◆ Dataset records:
= = =

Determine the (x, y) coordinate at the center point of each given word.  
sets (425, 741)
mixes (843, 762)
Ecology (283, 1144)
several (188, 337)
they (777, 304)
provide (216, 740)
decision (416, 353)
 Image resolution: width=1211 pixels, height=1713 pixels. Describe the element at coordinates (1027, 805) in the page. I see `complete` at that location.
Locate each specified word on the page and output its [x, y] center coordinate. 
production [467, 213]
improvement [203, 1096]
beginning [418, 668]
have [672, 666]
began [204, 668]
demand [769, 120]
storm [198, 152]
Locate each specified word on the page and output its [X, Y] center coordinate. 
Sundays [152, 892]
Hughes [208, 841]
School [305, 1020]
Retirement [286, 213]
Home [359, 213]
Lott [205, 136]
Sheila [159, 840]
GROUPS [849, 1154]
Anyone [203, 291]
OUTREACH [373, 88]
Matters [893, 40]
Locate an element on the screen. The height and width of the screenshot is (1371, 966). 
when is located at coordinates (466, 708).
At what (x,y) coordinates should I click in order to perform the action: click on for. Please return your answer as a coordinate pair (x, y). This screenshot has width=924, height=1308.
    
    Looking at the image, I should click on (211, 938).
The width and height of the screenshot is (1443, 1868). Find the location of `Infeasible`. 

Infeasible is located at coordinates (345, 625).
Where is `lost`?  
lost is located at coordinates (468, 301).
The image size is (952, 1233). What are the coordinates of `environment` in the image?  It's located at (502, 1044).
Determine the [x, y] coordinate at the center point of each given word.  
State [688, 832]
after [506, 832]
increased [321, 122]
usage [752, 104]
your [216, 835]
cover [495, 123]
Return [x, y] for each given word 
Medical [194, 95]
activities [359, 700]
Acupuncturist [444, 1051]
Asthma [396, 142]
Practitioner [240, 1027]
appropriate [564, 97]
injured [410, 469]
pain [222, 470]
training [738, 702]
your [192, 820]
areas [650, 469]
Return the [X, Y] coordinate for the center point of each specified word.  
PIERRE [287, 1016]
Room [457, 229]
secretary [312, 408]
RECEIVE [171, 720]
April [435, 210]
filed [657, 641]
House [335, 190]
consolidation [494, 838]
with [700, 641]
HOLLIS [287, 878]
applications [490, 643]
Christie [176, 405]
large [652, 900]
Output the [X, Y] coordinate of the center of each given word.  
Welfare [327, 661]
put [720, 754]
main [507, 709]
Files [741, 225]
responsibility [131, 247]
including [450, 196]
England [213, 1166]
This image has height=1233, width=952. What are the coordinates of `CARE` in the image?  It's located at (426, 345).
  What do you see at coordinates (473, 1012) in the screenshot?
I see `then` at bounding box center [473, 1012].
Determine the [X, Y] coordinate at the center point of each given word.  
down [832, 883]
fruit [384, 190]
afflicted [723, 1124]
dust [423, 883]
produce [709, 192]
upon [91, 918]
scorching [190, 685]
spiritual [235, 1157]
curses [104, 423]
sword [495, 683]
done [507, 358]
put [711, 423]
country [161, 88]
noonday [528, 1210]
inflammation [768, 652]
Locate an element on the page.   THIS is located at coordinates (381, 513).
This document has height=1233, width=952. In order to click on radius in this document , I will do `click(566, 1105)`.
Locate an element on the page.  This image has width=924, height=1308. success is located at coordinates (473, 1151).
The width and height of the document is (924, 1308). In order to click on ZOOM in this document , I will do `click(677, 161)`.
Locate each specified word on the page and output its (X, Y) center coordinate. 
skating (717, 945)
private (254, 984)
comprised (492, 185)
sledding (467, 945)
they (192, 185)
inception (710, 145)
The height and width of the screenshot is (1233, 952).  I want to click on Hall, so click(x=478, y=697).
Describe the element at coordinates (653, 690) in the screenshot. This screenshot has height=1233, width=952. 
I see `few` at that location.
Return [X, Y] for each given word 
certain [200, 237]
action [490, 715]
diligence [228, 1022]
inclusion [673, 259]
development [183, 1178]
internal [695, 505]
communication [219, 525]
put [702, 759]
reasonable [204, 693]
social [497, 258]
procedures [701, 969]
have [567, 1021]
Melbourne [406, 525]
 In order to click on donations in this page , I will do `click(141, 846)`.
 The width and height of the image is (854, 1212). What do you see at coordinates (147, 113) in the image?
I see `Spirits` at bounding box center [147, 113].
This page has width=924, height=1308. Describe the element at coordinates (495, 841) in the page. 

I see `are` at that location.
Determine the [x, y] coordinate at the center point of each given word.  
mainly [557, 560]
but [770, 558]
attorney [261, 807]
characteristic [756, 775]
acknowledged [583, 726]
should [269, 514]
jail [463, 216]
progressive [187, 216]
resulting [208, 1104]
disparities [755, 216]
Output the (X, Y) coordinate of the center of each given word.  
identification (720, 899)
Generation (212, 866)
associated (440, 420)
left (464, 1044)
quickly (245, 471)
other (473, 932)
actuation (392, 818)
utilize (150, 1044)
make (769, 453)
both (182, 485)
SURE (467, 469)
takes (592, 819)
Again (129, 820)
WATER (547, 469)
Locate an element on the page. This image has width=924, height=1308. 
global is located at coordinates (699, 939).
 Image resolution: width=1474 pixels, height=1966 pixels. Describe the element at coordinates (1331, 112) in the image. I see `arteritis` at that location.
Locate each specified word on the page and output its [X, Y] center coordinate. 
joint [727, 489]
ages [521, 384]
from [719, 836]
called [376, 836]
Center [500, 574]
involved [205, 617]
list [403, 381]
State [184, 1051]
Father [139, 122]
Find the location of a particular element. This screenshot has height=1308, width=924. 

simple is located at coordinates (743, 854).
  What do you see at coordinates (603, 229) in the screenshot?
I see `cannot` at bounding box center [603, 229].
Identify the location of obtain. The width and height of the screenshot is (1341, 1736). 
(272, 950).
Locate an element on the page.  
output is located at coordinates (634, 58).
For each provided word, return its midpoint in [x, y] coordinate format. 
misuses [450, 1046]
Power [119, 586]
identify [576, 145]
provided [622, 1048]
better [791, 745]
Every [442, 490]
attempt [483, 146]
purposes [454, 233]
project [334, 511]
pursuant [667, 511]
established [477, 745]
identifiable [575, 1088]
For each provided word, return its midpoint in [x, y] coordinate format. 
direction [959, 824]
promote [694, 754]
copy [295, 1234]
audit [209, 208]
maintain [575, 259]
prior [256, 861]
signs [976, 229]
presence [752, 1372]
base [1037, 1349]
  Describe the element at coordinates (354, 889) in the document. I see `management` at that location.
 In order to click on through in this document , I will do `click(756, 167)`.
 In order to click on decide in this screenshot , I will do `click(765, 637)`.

= = =

◆ Stated task:
Can you transcribe everything in the records above, from the line containing "Again (129, 820)" down to the line containing "prior [256, 861]", with both of those lines included?

◆ Solution for this problem:
Again (129, 820)
WATER (547, 469)
Locate an element on the page. This image has width=924, height=1308. 
global is located at coordinates (699, 939).
 Image resolution: width=1474 pixels, height=1966 pixels. Describe the element at coordinates (1331, 112) in the image. I see `arteritis` at that location.
Locate each specified word on the page and output its [X, Y] center coordinate. 
joint [727, 489]
ages [521, 384]
from [719, 836]
called [376, 836]
Center [500, 574]
involved [205, 617]
list [403, 381]
State [184, 1051]
Father [139, 122]
Find the location of a particular element. This screenshot has height=1308, width=924. 

simple is located at coordinates (743, 854).
  What do you see at coordinates (603, 229) in the screenshot?
I see `cannot` at bounding box center [603, 229].
Identify the location of obtain. The width and height of the screenshot is (1341, 1736). 
(272, 950).
Locate an element on the page.  
output is located at coordinates (634, 58).
For each provided word, return its midpoint in [x, y] coordinate format. 
misuses [450, 1046]
Power [119, 586]
identify [576, 145]
provided [622, 1048]
better [791, 745]
Every [442, 490]
attempt [483, 146]
purposes [454, 233]
project [334, 511]
pursuant [667, 511]
established [477, 745]
identifiable [575, 1088]
For each provided word, return its midpoint in [x, y] coordinate format. 
direction [959, 824]
promote [694, 754]
copy [295, 1234]
audit [209, 208]
maintain [575, 259]
prior [256, 861]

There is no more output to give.